Blushing Under the Mushroom's 11 monologues, written and performed by four members of the Neo-Futurists, have a refreshingly comfortable feel. I think it's because the Neo-Futurists don't try too hard to be entertaining. They don't really act. They don't really put on a show. They just kind of, well, talk to you. And tell you stories, good stories. Most of these stories are true. Greg Allen tells a great one about how he got shot in the leg in a "bike-by shooting," and Ayun Halliday talks about a boyfriend who was a "demigod in the bathtub," creating a magical sexual world out of bubble bath. Dave Awl discusses the virtues of smashing lemon drops on the sidewalk to vent your anger.
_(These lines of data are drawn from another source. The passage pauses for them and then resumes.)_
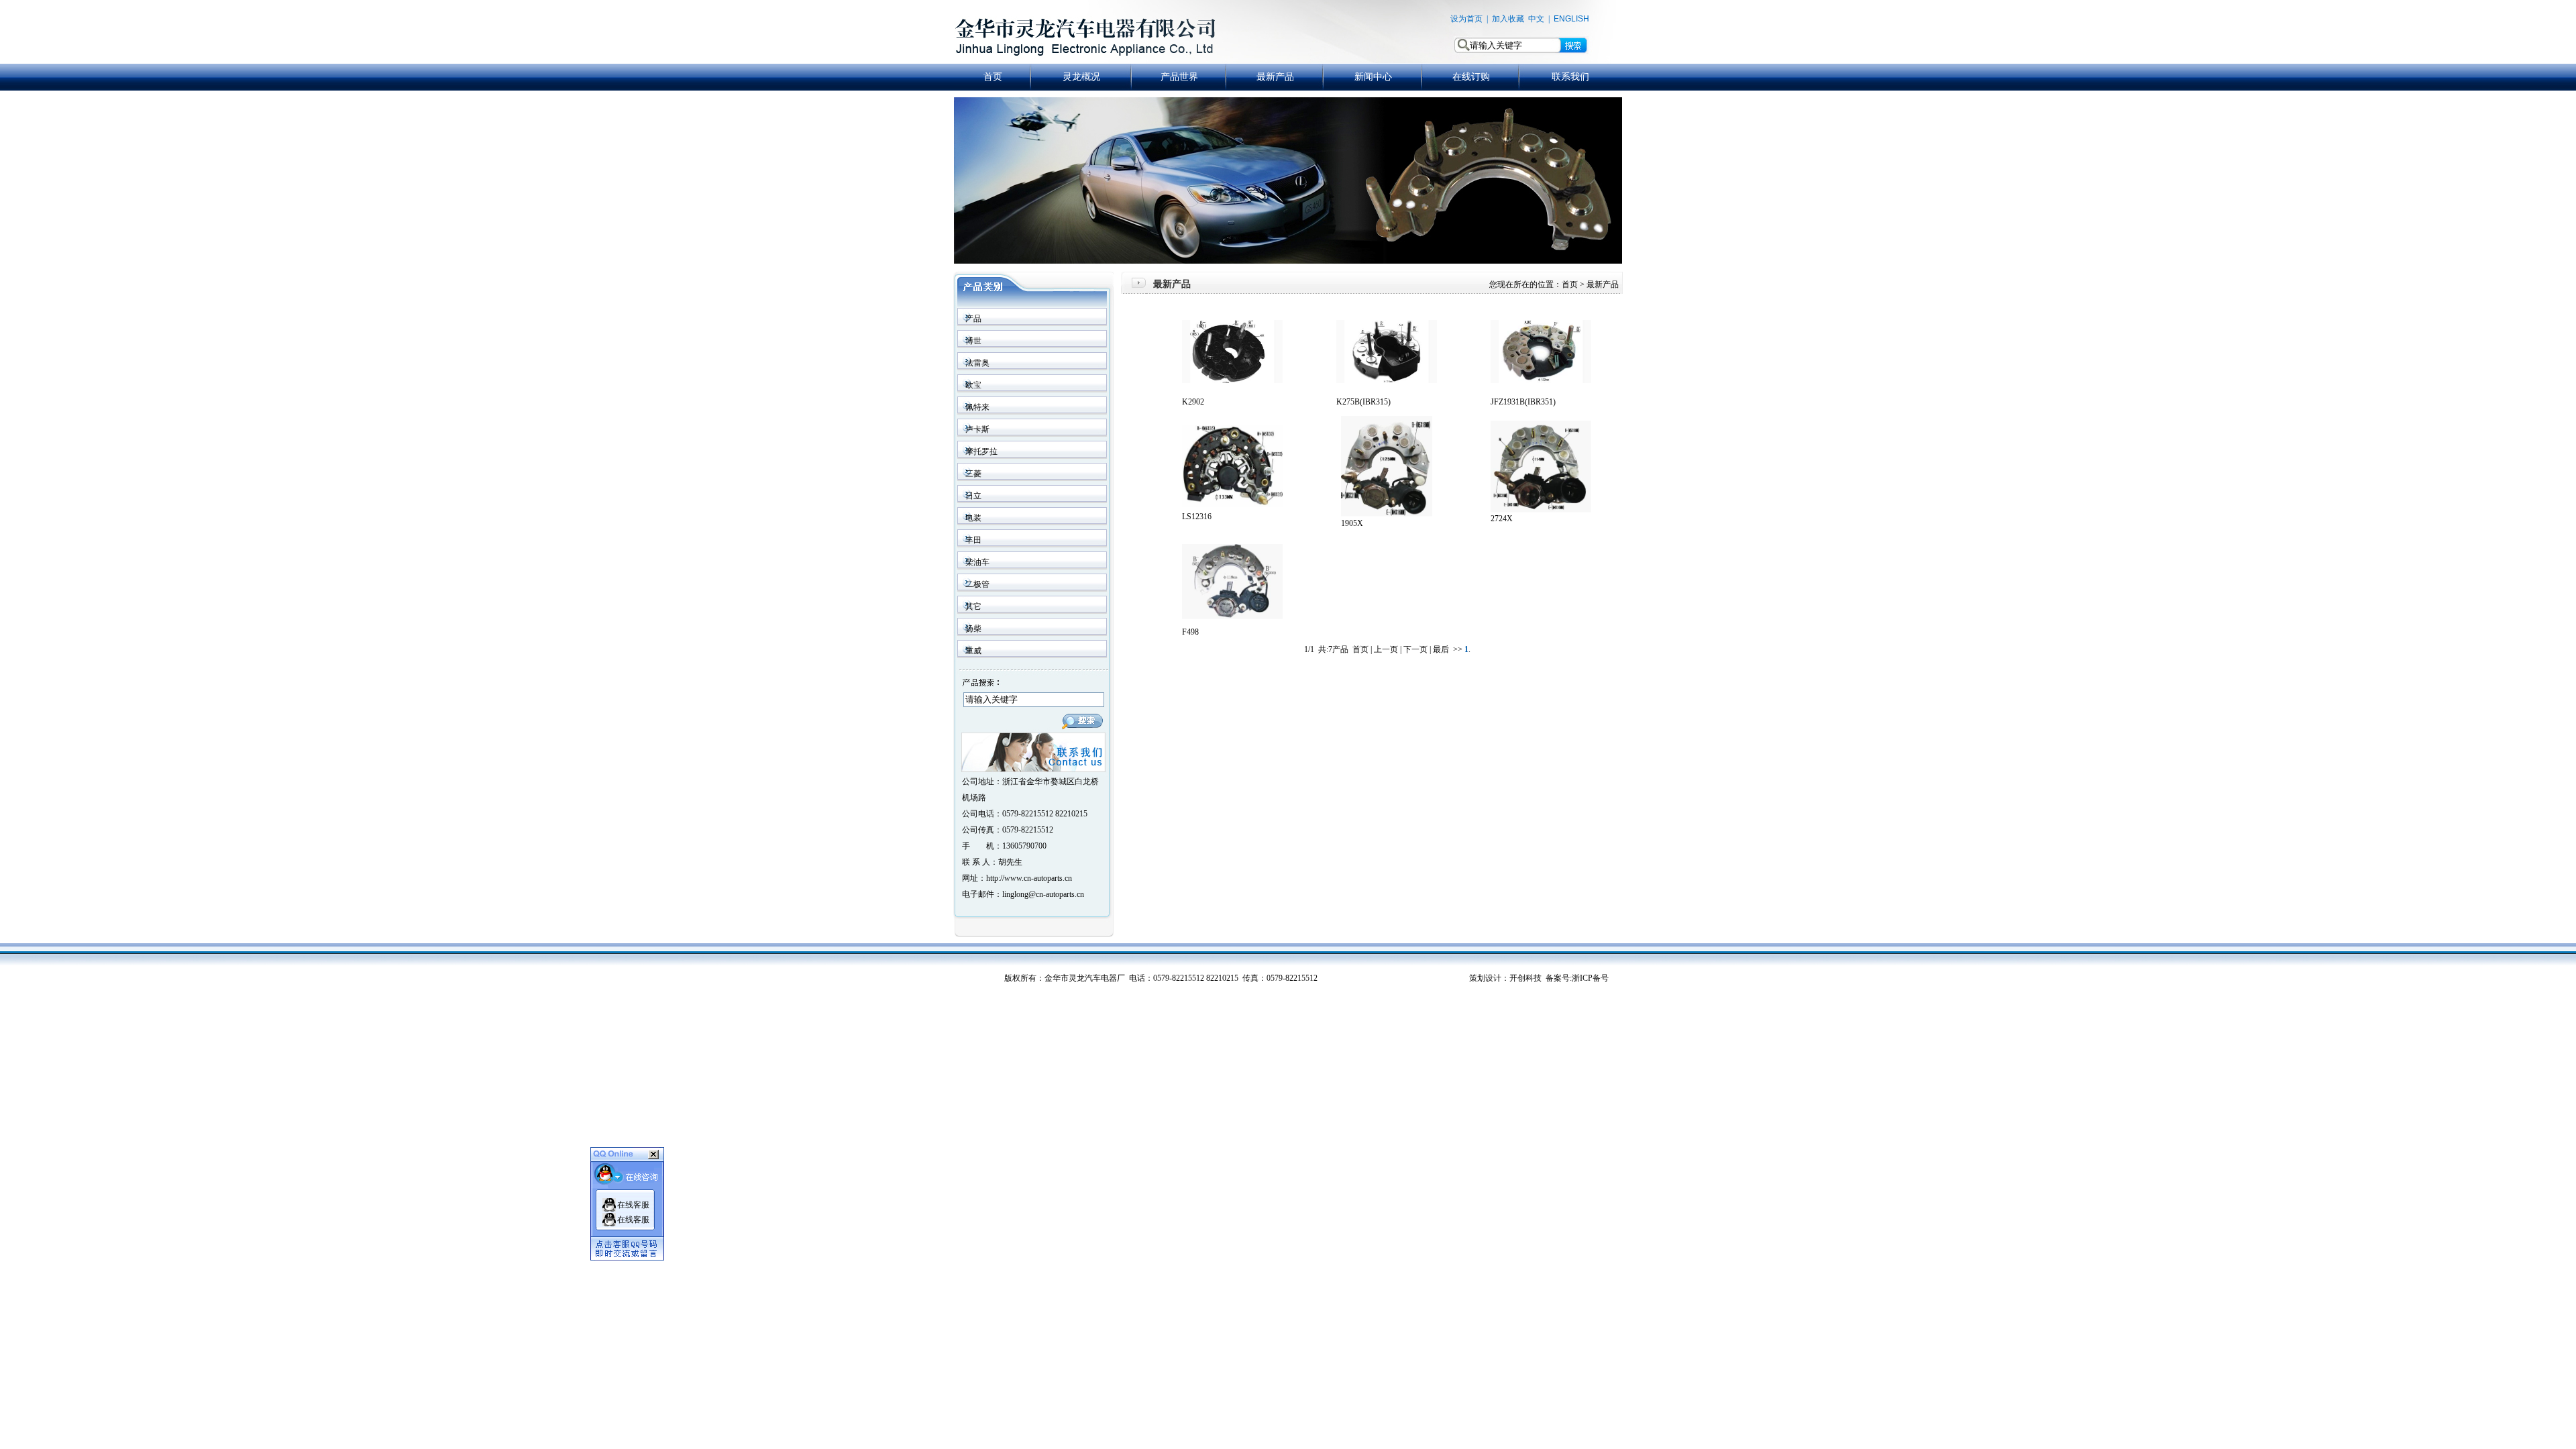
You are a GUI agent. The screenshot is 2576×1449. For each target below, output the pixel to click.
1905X (1352, 523)
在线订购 (1471, 76)
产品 (973, 318)
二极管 (977, 584)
What makes these stories so appealing is their intelligence. The best ones take a simple occurrence, something that's probably happened to all of us at some time or another, and put it in a context that provides a bit of enlightenment on the human condition. My favorite is Lisa Buscani's "Flat Black," which ties together the horror flicks she watched as a kid, Jeffrey Dahmer's photos, and a story about the time her sister was five hours late coming home. "Flat Black" was unrehearsed on opening night. Buscani did little more than read from a pile of single-spaced typewritten pages and use a few props to illustrate her points. But her unassuming and heartfelt delivery made any sort of acting technique seem unnecessary.
When her sister comes home safely, they go out for a drink and, Buscani says, "I laughed a lot harder. It was my right. It was my story." Somehow certain experiences seem worth having if truly good stories can be had out of them. The Neo-Futurists understand this. While not all of their monologues are polished or perfected, their stories are definitely worth listening to.